HE HOLY WEEK REVISIONS of Pope Pius XII could be looked at as the beginning of liturgical deformation that would happen later. 1 This was true for a variety of reasons. For example, it introduced the notion—which was quite serious—that a committee could get together for meetings, “fix” the liturgy, then impose these changes on the entire church. Before that point, the Church had basically allowed the liturgy to grow organically. Another key concept was introduced which we’ve mentioned numerous times: ALIUS CANTUS CONGRUUS. László Dobszay referred to alius cantus as “anthrax in the envelope” of post-conciliar decrees.

This is not to say there were no choices whatsoever involved in the Tridentine Mass. If you look carefully, you will occasionally find a tiny little option here or there—but this has nothing to do with replacing the Propers 99% of the time, which is the situation in most Ordinary Form churches and contradicts what Vatican II wanted.

Anyhow, buried in one of the pages of the ORDO HEBDOMADAE SANCTAE we find this rubric:

248 Ordo Hebdomadae Sanctae ALIUS CANTUS


Nihil impedit, quominus cantetur a fidelibus hymnus Christus vincit, vel alius cantus in honorem Christi Regis. Translated into English, that means:

“The faithful may also sing the hymn CHRISTUS VINCIT or any other chant in honour of Christ the King.”

That’s the first time I know of “alius cantus aptus,” which would become the favorite phrase of the Consilium. In English, it means “anything else appropriate.”

AS FAR AS THE OFFICIAL BOOKS ARE CONCERNED, the liturgical progressives lost the battle over Mass facing the people. The Ordinary Form rubrics assume that priest & congregation will face the same direction for certain parts of the Mass.
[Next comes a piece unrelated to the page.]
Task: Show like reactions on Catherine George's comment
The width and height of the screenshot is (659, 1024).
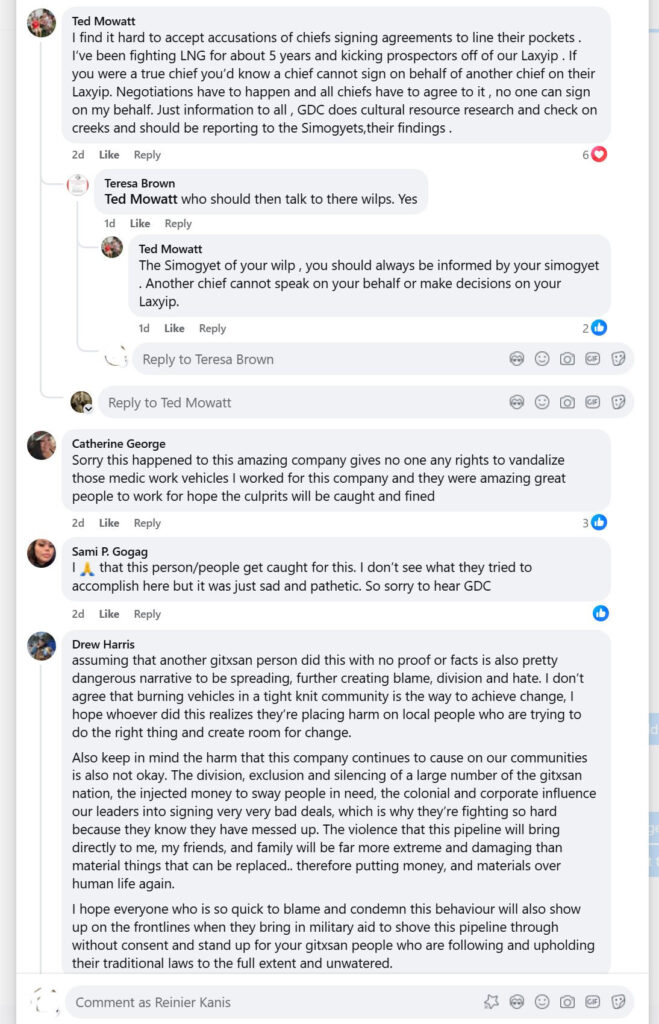Action: tap(596, 522)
Robert Cardinal Sarah—appointed by Pope Francis as prefect of the CDW—recently confirmed this:

“In my capacity as the prefect of the Congregation for Divine Worship and the Discipline of the Sacraments, I continue to remind all that the celebration toward the East (versus orientem) is authorized by the rubrics of the missal, which specify the moments when the celebrant must turn toward the people.”

However, they eventually won the “alius cantus” battle, at least in terms of what is allowed by the rubrics.

N.B. Two other random facts: Kyrie IX is assigned as an option for Holy Thursday. (I knew about Kyrie IV, but not Kyrie IX.) Also, the monastic version of the ORDO HEBDOMADAE SANCTAE is 500 pages long!



NOTES FROM THIS ARTICLE:

1   Before he died, Archbishop Bugnini himself admitted this, calling it “the first breach.”